Monday, September 14, 2009

The U.S.-China Debacle: A Looming Trade War?


On September 11, the Obama Administration imposed tariffs of 35% on vehicle tires imported from China. Obama defended the tariffs, justifying them on the basis of enforcement of existing trade treaties between the two nations, arising under international trade law. A safeguard petition was filed to protect U.S. tire producers from surging imports from China. Observers in the trade and business industries consider the act to be purely political. Obama promised trade protections to various interest groups, including the steelworkers union, a key political ally of Obama and representing 15,000 employees at 13 tire plants in the United States. Supporters of the petition argue that Chinese manufacturers are pricing their tires far below market rates, thus harming U.S. manufacturers.

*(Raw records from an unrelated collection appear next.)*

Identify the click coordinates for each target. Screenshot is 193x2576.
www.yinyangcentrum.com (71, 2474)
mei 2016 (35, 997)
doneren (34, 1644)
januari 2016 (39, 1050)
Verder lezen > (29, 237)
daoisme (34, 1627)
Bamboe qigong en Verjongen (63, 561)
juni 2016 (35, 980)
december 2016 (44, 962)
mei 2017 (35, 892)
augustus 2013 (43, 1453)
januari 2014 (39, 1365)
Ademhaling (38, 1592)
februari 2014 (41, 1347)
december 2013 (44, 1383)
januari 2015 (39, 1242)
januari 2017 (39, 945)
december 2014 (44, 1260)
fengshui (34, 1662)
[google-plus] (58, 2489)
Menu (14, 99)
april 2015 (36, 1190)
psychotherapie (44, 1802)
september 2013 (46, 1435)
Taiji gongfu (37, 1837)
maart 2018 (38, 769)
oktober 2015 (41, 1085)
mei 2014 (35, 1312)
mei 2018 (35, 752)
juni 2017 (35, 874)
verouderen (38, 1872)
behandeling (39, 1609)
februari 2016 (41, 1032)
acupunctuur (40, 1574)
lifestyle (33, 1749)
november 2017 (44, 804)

The U.S. International Trade Commission (ITC) recommended that Obama impose tariff duties for three consecutive years, commencing at 55%. A tariff this high would effectively block tire imports from China. According to the ITC however, all of the U.S. tiremakers have operations in China, and none of the companies have publicly supported the steelworkers complaint. Further, Chinese officials and lobbying groups for multinational companies such as Microsoft Corp., Citigroup, Inc., and Caterpillar, Inc., have pressed Obama to resist imposing tariffs, stating that it would result in a "downward protectionist spiral." Additionally, Chinese tires amount to 17% of all tires distributed in the U.S. and are lower-priced, causing concern among businesses and consumers alike.

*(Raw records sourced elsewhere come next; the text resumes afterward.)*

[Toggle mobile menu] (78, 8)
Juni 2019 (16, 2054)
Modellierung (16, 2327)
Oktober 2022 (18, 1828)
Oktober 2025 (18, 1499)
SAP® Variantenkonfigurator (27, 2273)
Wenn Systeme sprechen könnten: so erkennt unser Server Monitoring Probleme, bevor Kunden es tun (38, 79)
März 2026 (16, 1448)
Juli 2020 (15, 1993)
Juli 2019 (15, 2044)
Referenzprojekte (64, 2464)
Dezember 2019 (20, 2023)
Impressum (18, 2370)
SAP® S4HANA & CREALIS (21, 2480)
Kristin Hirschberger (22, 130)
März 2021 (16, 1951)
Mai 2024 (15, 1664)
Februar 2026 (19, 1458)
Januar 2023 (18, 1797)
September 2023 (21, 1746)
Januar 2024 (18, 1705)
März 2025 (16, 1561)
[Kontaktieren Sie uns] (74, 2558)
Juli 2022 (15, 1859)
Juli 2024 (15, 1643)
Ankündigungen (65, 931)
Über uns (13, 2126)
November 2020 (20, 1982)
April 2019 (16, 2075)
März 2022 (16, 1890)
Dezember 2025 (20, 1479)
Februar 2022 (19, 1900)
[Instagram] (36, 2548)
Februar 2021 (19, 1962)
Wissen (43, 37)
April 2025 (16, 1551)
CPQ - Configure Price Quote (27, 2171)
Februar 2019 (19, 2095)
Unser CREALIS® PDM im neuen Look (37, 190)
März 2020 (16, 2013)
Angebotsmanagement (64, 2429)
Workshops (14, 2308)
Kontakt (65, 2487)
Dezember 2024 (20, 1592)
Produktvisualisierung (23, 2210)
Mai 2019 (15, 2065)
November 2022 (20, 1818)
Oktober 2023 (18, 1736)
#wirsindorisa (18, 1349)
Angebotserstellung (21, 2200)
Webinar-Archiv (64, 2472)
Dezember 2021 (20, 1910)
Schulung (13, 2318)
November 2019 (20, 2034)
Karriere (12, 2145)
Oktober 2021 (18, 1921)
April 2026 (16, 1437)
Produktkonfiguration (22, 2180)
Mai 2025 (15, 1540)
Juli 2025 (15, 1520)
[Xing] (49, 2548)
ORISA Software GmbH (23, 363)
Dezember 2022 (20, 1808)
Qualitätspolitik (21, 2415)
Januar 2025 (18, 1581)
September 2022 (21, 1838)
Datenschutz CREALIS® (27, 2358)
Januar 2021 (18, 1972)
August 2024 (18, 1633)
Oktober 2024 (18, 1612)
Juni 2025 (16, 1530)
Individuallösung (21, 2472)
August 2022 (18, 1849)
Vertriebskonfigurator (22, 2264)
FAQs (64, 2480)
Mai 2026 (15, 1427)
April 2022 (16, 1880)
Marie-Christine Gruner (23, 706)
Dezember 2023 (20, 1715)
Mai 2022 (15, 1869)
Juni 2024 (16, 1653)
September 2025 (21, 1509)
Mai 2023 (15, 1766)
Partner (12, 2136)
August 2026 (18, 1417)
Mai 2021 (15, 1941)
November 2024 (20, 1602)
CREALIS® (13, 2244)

China responded swiftly to the U.S. decision by filing a complaint with the World Trade Organization. China also commenced an investigation alleging dumping of U.S. auto and chicken products in the Chinese market, a prelude to what will likely be the imposition of tariffs on the sale and distribution of such goods.

Whether this debacle will serve as the prelude to a trade war remains to be seen. One one hand this episode may simply serve as bargaining positions at the G-20 trade meeting in Pittsburgh. On the other hand, it may be a genuine disagreement over China's manipulation of its currency. Still, as two economic powerhouses with deeply intertwined economic interests, the U.S. and China cannot afford to let political shortsightedness obstruct sound economic policy.

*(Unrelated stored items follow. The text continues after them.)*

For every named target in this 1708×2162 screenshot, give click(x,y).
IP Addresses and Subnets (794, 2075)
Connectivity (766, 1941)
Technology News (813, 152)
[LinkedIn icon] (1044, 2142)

In related news, the U.S. House has narrowly passed environmental legislation which would impose tariffs on Chinese environmental goods. The American Clean Energy and Security (ACES) Act would require the U.S. to cut greenhouse gas emissions 17 percent by 2020 and 83 percent by 2050. The legislation would establish a "cap-and-trade" system that would put a value on emissions permits, giving industries an incentive to cut pollution. A specific provision in the legislation would require the U.S. Environmental Protection Agency to calculate "appropriate amounts" of emissions "allowances" for cheaper imports from countries that do not impose greenhouse gas limits. In effect, the result would be a tariff on Chinese goods if the country continues to resist mandatory caps on emissions. Supporters argue that an "equal-playing field" should exist between the U.S. and China with regard to emissions. Opponents argue that such legislation, if passed, will only compel China to impose retaliatory measures while avoiding any cuts to its emissions.

The question of tariffs is particularly sensitive when considering China's relentless purchase and investment of U.S. Treasuries, debt financing, corporations and domestic real estate. With the economic health of both nations interdependent, an exchange of tariffs is viewed as moot.